BEGIN PASSAGE PROVIDED

- Genre: Drama; Psychological thriller; Supernatural horror;
- Created by: Sarah Thorp
- Showrunner: Sarah Thorp
- Starring: Billy Crystal; Jacobi Jupe; Maria Dizzia; Ava Lalezarzadeh; Rosie Perez; Judith Light;
- Composer: Jay Wadley
- Country of origin: United States
- Original language: English
- No. of episodes: 10

Production
- Executive producers: Billy Crystal; Adam Bernstein; Eric Roth; Sarah Thorp; Jet Wilkinson;
- Running time: 28-35 minutes
- Production companies: Jennilind Productions; My Name Is Cavale; Vanessa Productions; Paramount Television Studios;

Original release
- Network: Apple TV+
- Release: October 25 – December 20, 2024

= Before (TV series) =

Before is an American psychological thriller television miniseries created by Sarah Thorp, who also serves as showrunner and is an executive producer, along with Billy Crystal, Adam Bernstein, Eric Roth, and Jet Wilkinson. It stars Billy Crystal as a child psychiatrist, and features Judith Light, Rosie Perez, and Jacobi Jupe.

END PASSAGE PROVIDED

> **PROBLEM DETAILS**:
Do these statements agree with the entry on the TV series Before? Answer yes or no for each, quoting the words from the entry that decide it.
1. Billy Crystal plays a child psychiatrist.
2. The series has twelve episodes.
3. Sarah Thorp is both the creator and the showrunner.

BEGIN INPUT DATA

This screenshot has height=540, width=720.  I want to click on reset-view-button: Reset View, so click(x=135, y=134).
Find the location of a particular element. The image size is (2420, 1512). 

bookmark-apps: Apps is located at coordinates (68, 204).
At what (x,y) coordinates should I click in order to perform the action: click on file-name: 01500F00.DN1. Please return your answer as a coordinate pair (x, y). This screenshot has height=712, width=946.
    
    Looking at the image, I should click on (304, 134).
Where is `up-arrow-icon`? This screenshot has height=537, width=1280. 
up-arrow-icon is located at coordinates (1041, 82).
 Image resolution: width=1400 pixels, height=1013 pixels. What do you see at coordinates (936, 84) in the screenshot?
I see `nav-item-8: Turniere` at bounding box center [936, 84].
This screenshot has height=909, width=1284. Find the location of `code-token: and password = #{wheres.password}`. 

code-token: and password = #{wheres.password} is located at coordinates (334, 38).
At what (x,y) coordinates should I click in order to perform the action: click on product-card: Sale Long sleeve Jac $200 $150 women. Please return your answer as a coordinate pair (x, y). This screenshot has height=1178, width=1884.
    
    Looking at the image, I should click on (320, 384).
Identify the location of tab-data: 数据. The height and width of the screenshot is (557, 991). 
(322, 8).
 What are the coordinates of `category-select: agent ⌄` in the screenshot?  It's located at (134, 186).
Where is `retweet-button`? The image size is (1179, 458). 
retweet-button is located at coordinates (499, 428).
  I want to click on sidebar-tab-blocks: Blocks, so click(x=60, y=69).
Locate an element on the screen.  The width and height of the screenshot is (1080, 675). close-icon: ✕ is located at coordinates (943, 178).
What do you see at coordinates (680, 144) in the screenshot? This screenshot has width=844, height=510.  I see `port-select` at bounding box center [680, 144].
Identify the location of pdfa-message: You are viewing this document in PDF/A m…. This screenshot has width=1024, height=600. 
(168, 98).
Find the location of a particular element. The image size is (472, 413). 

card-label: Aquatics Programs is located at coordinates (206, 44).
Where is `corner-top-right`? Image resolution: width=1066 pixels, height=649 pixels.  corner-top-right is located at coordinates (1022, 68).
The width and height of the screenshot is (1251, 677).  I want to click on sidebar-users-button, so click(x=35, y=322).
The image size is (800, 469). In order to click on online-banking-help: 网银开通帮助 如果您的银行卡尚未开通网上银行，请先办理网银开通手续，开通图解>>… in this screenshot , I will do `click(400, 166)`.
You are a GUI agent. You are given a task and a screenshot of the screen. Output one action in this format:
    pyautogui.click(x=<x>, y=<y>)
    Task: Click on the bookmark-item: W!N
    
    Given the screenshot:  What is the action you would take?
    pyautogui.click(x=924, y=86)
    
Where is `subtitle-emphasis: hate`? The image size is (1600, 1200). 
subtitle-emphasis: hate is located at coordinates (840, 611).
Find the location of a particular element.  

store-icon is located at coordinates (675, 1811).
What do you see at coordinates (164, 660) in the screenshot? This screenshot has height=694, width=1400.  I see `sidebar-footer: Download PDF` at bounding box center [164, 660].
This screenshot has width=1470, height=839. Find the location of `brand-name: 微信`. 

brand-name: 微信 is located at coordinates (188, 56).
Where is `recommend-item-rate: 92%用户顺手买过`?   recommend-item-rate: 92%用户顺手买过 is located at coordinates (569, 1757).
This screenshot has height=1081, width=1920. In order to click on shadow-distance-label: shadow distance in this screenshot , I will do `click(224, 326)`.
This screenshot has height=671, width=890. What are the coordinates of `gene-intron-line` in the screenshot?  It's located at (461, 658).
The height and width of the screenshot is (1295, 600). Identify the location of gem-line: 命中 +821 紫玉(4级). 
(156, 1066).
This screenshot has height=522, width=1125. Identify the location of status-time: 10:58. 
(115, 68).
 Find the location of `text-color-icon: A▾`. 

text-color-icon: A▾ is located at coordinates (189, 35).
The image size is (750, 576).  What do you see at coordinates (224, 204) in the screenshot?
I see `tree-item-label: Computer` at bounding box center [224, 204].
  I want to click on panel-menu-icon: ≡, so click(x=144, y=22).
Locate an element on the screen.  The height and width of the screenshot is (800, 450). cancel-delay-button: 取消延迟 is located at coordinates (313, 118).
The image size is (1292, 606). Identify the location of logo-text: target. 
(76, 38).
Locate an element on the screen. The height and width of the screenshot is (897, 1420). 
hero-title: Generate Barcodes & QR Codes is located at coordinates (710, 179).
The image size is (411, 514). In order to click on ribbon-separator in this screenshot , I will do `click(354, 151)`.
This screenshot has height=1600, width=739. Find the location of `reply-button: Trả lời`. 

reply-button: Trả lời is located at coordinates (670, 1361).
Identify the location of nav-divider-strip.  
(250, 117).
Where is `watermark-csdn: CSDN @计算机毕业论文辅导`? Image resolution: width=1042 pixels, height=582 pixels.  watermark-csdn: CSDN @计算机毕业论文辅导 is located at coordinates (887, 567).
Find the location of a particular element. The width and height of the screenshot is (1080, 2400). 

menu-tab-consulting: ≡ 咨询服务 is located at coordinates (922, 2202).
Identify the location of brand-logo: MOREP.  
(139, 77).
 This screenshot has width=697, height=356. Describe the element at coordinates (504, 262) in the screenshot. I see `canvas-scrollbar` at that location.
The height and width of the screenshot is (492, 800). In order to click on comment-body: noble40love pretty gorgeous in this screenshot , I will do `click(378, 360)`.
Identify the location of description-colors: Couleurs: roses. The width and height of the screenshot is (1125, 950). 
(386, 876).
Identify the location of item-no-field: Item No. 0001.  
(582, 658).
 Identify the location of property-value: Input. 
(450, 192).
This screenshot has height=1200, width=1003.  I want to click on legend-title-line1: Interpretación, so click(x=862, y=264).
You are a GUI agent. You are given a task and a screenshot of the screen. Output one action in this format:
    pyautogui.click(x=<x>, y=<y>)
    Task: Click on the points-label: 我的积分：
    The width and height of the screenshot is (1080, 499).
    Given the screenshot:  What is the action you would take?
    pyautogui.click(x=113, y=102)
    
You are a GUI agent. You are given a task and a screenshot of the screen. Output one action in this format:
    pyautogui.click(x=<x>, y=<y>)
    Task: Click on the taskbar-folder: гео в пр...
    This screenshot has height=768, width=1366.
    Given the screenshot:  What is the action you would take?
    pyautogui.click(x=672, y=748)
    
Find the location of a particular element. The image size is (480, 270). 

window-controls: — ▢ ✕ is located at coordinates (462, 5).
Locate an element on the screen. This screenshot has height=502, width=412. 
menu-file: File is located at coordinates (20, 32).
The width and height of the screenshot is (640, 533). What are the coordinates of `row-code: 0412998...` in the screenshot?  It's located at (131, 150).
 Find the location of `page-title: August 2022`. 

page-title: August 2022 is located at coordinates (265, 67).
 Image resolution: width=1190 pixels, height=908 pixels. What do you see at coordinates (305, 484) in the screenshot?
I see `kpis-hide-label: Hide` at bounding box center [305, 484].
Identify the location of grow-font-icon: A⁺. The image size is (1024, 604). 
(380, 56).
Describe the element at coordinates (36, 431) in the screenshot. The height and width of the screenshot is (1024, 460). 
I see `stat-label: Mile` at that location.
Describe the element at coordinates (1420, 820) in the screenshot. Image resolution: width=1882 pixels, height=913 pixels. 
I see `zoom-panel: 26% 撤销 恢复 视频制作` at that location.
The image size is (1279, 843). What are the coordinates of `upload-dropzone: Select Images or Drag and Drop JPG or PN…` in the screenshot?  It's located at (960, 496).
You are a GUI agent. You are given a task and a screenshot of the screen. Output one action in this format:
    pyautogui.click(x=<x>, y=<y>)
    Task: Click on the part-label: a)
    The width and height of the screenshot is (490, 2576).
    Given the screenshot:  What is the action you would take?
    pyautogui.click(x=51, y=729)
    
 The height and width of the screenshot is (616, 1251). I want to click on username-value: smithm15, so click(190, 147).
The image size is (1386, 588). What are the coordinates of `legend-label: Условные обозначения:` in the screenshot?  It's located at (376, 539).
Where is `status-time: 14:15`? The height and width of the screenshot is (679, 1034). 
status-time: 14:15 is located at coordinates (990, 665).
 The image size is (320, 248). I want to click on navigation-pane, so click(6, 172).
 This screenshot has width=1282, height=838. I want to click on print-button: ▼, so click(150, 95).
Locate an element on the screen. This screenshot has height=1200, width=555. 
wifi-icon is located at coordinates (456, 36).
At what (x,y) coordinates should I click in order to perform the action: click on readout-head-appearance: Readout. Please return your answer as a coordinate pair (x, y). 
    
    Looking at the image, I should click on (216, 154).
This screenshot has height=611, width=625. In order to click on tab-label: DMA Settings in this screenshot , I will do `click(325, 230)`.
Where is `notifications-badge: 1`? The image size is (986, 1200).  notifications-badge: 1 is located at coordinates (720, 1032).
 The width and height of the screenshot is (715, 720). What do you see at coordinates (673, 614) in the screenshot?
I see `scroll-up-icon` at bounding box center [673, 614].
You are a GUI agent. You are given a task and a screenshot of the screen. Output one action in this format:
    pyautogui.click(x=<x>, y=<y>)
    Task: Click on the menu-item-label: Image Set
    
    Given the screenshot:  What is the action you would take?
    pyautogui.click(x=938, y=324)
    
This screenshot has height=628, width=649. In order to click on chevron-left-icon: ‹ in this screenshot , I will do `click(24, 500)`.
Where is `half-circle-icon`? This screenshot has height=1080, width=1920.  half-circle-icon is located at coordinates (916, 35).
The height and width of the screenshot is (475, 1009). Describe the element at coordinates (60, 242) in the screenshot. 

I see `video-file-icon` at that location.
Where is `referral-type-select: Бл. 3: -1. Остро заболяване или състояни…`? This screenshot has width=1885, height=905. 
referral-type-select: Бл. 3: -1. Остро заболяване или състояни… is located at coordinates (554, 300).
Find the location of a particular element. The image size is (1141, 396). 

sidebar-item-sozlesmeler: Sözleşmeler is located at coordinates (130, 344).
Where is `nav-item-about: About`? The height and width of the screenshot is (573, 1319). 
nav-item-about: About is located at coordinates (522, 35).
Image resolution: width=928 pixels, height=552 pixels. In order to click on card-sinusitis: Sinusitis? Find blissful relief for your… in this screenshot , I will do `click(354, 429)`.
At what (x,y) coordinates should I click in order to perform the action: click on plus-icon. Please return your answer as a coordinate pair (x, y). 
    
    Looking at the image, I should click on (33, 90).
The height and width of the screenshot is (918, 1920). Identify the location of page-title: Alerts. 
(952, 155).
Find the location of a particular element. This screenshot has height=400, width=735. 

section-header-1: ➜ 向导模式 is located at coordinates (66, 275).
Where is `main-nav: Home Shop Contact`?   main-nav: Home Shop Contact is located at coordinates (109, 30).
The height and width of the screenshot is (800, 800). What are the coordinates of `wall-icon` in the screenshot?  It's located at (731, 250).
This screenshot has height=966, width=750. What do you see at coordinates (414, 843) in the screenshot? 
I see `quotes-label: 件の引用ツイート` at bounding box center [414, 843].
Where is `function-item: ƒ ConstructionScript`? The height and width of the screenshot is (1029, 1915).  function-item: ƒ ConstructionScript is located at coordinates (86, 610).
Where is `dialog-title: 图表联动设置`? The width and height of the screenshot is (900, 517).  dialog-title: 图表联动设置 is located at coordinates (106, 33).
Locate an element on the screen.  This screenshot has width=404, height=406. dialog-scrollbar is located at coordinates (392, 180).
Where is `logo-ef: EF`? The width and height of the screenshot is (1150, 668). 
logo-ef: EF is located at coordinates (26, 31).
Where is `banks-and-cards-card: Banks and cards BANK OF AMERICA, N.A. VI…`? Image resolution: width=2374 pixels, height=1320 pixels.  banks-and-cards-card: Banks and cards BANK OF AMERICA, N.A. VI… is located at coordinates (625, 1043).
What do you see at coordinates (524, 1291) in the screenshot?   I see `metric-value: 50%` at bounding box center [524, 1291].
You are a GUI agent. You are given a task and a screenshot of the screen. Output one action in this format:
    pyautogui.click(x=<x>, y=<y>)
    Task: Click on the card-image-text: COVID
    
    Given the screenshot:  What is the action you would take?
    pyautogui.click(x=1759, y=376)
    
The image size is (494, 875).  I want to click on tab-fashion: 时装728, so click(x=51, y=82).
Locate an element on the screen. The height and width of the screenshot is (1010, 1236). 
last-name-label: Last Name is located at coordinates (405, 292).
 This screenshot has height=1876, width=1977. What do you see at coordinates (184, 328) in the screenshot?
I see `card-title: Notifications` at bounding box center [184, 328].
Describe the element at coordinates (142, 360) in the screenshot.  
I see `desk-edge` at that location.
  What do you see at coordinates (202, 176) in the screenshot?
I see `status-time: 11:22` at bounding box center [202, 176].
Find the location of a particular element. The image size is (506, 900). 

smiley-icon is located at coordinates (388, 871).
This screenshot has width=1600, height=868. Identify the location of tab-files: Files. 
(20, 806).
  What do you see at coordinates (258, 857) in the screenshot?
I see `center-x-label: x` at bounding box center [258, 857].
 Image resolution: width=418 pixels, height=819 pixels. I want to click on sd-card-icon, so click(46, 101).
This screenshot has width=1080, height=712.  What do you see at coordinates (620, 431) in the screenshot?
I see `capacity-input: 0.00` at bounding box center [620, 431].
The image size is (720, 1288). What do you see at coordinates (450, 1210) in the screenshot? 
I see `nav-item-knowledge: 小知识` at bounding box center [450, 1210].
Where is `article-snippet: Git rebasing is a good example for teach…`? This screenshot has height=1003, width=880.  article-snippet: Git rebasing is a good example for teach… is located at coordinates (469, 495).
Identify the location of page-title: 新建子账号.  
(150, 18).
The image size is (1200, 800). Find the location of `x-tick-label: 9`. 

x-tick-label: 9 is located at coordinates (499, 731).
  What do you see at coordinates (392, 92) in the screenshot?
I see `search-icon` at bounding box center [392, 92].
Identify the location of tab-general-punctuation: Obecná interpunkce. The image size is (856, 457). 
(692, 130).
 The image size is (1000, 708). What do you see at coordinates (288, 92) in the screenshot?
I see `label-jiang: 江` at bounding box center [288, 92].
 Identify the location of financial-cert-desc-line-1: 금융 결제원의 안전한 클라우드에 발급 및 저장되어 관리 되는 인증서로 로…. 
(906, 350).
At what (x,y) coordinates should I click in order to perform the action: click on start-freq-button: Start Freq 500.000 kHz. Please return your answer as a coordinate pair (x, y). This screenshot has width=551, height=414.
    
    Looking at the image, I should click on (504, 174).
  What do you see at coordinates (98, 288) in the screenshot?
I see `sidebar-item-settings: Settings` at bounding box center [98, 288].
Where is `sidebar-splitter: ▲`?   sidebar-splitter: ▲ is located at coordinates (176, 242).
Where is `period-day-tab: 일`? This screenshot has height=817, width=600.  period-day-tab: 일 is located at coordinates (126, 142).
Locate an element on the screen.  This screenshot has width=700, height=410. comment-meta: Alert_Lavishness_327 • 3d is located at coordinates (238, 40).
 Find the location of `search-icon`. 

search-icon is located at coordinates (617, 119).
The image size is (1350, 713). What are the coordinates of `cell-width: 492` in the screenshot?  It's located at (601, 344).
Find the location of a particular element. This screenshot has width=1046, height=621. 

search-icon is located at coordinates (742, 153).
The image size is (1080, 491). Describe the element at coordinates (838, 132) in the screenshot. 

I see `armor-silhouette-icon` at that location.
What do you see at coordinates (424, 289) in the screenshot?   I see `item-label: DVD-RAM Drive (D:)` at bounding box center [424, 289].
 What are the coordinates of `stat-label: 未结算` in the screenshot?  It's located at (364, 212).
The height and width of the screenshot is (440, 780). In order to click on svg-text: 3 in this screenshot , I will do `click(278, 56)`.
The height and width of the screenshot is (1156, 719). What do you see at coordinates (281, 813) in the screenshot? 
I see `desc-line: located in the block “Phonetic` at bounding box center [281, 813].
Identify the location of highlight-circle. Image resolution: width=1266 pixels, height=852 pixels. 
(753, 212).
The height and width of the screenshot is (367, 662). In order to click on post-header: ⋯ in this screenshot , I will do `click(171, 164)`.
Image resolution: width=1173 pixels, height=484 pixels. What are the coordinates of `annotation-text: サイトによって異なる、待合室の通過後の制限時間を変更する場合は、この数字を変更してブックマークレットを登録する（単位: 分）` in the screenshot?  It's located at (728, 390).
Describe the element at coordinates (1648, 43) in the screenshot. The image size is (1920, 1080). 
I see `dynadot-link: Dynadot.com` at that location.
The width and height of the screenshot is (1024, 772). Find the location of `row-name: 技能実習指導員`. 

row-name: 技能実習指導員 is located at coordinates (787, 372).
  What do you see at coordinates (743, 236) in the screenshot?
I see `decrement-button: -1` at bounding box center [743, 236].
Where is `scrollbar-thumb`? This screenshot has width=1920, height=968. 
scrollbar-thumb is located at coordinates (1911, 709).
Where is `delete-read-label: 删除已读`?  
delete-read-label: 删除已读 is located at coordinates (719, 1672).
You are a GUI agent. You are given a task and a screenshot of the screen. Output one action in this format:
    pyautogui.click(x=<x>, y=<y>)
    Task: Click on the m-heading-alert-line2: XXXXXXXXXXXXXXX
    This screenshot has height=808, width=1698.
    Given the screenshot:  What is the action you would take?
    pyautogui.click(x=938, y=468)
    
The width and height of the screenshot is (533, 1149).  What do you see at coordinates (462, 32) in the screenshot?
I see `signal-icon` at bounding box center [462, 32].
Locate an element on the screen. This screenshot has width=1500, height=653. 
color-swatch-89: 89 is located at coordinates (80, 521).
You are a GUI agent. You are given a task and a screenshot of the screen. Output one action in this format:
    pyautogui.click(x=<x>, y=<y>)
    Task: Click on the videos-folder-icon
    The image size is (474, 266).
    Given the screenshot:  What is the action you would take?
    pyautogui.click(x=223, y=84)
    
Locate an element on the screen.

END INPUT DATA

> **SOLUTION TO THIS EXERCISE**:
1. Yes: "It stars Billy Crystal as a child psychiatrist"
2. No: "No. of episodes: 10"
3. Yes: "created by Sarah Thorp, who also serves as showrunner"